Materials provided ->
-- begin --

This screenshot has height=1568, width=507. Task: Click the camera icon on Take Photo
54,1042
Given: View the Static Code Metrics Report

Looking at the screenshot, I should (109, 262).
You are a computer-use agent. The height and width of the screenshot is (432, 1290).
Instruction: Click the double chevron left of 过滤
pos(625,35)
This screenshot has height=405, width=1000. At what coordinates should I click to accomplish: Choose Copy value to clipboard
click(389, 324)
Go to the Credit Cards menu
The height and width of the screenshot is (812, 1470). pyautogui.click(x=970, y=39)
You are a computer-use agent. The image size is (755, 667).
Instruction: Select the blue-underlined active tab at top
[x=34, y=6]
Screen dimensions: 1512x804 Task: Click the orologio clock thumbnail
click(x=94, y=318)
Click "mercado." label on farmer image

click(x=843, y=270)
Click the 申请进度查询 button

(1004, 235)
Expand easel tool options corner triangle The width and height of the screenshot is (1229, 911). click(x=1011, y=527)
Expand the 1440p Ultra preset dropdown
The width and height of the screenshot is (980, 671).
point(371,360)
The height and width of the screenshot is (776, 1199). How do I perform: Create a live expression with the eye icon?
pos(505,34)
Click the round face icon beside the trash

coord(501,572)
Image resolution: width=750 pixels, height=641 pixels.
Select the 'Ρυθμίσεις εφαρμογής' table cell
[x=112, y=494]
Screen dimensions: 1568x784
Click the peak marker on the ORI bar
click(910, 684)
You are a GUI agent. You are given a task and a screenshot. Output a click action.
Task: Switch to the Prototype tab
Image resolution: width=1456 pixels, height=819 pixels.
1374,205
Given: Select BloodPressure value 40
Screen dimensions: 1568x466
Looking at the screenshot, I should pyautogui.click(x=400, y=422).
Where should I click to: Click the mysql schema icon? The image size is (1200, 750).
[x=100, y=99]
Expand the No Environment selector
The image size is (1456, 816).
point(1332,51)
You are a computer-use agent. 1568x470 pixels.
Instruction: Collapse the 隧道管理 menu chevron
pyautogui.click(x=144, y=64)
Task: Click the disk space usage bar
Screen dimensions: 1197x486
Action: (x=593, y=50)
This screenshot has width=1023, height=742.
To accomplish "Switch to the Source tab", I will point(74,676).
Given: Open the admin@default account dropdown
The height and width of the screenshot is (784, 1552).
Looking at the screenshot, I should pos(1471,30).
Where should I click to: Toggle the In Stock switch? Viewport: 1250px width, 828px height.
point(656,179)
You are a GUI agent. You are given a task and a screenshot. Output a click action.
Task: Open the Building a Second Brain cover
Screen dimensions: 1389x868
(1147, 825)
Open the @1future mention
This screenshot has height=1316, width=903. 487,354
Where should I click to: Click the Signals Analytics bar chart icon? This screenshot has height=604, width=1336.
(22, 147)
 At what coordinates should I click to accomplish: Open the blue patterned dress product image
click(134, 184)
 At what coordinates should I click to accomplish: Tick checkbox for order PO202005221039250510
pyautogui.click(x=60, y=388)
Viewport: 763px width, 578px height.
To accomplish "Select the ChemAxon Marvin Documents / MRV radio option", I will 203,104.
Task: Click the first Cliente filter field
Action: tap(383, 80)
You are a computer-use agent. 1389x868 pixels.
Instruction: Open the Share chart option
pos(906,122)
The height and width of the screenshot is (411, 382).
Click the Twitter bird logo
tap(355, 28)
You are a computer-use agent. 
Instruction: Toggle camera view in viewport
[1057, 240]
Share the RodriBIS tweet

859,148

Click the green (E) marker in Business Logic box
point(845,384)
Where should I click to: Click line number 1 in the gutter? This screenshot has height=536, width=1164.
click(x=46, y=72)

-- end --

Please render the material from the line with "Go to the Credit Cards menu" to the line with "(1004, 235)", both included, as a numbered list, leaving out any blank lines.

Solution below ->
1. Go to the Credit Cards menu
2. The height and width of the screenshot is (812, 1470). pyautogui.click(x=970, y=39)
3. You are a computer-use agent. The image size is (755, 667).
4. Instruction: Select the blue-underlined active tab at top
5. [x=34, y=6]
6. Screen dimensions: 1512x804 Task: Click the orologio clock thumbnail
7. click(x=94, y=318)
8. Click "mercado." label on farmer image
9. click(x=843, y=270)
10. Click the 申请进度查询 button
11. (1004, 235)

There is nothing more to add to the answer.